Sepertinya Ara harus segera menemui Gibran untuk membicarakan perihal lomba yang akan putranya ikuti pekan depan. Mengingat adik iparnya itu yang selalu mendampingi Saka dalam menyalurkan bakatnya. Di balik sifatnya yang tidak banyak bicara dan sedikit arogan, tapi Gibran sangat menyayangi Saka. Lelaki itu bahkan jauh lebih luwes pada Saka setelah kakaknya meninggal. Gibran seolah memiliki tanggung jawab atas diri Saka.

"Mbak Rahmi, aku mau keluar bentar ya. Mau ngomongin soal Saka sama Gibran. Bentar aja kok."

Partnernya dalam membuat pesanan kue itu mengangguk. "Iya, Bu. Lama juga nggak apa-apa. Serahkan semuanya sama kita-kita. Hehehehe."

Ara melepas celemeknya, lalu membasuh muka di wastafel. Dipandangi wajahnya di cermin. Sebenarnya masih terlihat cantik, tapi kesan kucel itu tidak bisa ditampik. Ara lupa sudah berapa lama ia tidak bersantai di gerai kecantikan melakukan serangkaian treatment wajah. Merasakan pijatan di seluruh tubuhnya yang dapat membuat matanya mudah terpejam.

Ara menggeleng, ini bukan saatnya meratap. Ia harus ingat masih ada hal penting yang perlu dipikirkan daripada sekedar memikirkan komedo yang menumpuk di hidungnya.

Rumah Gibran hanya berjarak 100 meter dari kediamannya. Seperti biasa tempat ini selalu ramai. Banyak orang keluar masuk, entah itu para pekerjanya maupun pengunjung yang ingin mengirim paket. Sudah menjadi rahasia umum jika adik iparnya ini merupakan seorang pengusaha sukses di usianya yang terbilang muda. Dia pemilik salah satu perusahaan ekspedisi yang paling dikenal dan sering di gunakan di Indonesia.

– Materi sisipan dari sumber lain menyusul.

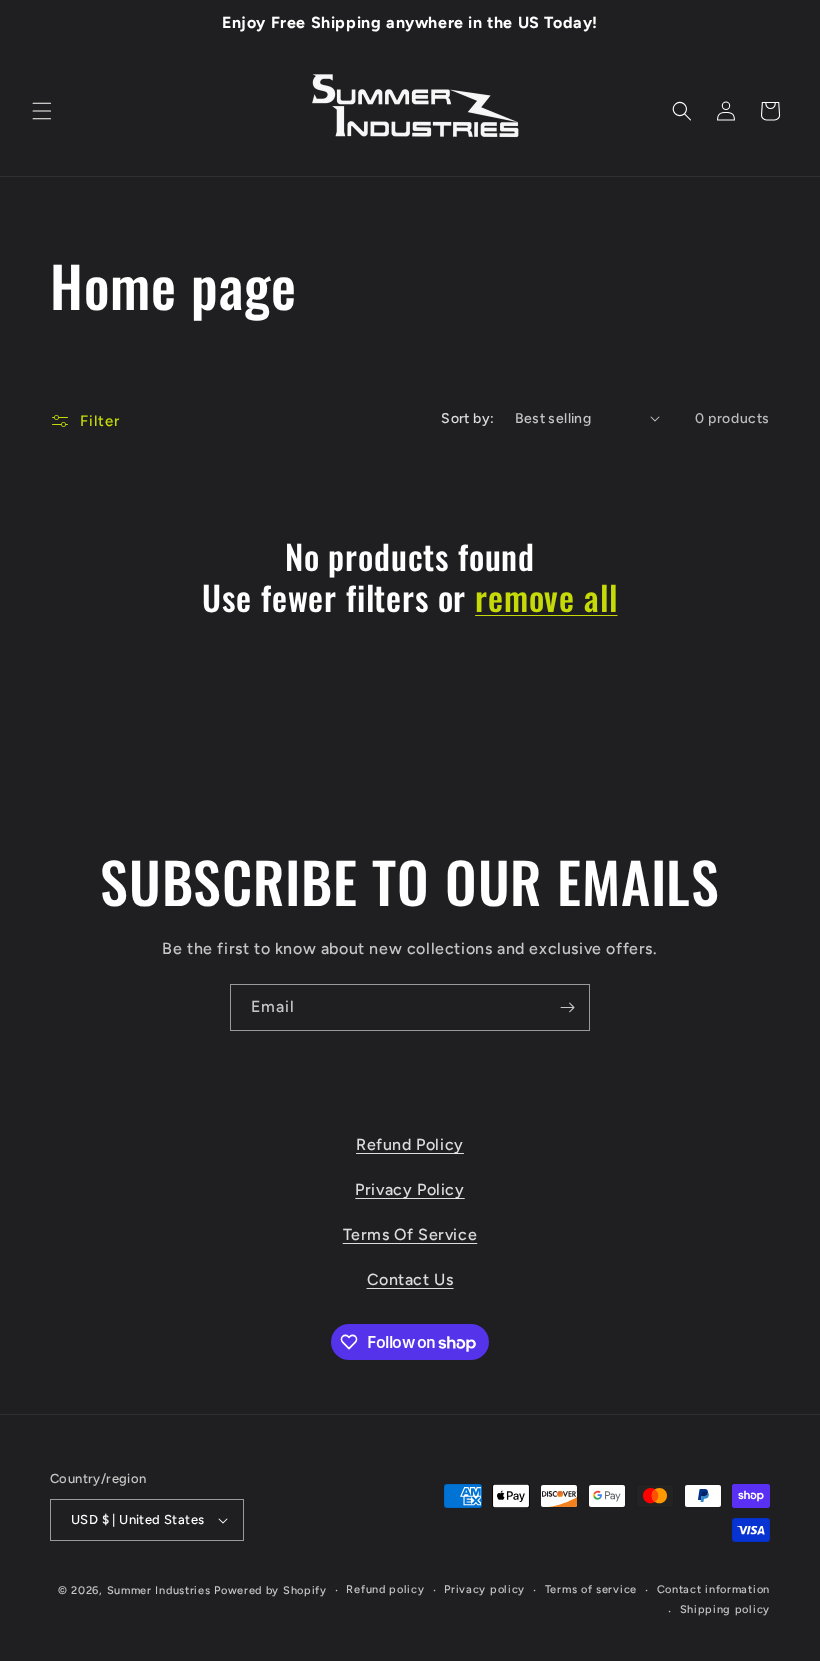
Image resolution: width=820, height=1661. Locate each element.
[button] (42, 111)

Ara memarkir motor maticnya di tempat parkir yang terletak di halaman rumah sebelah kanan di dekat pos satpam.

Tempat ini dulunya merupakan milik mertuanya sebelum segala isinya dirubah total oleh Gibran menjadi bangunan yang jauh lebih masa kini dan megah. Semenjak lelaki itu semakin sukses, Gibran memperluas tempat ini dengan membeli banyak pekarangan milik para tetangganya.

Ara masih harus berjalan melewati bangunan yang digunakan untuk kantor, lalu gudang, sesekali ia mengangguk saat ada yang ia kenali dari banyaknya orang di tempat ini. Ara masih harus melewati garasi yang berada tepat di depan rumah, dan kini ia telah sampai di teras.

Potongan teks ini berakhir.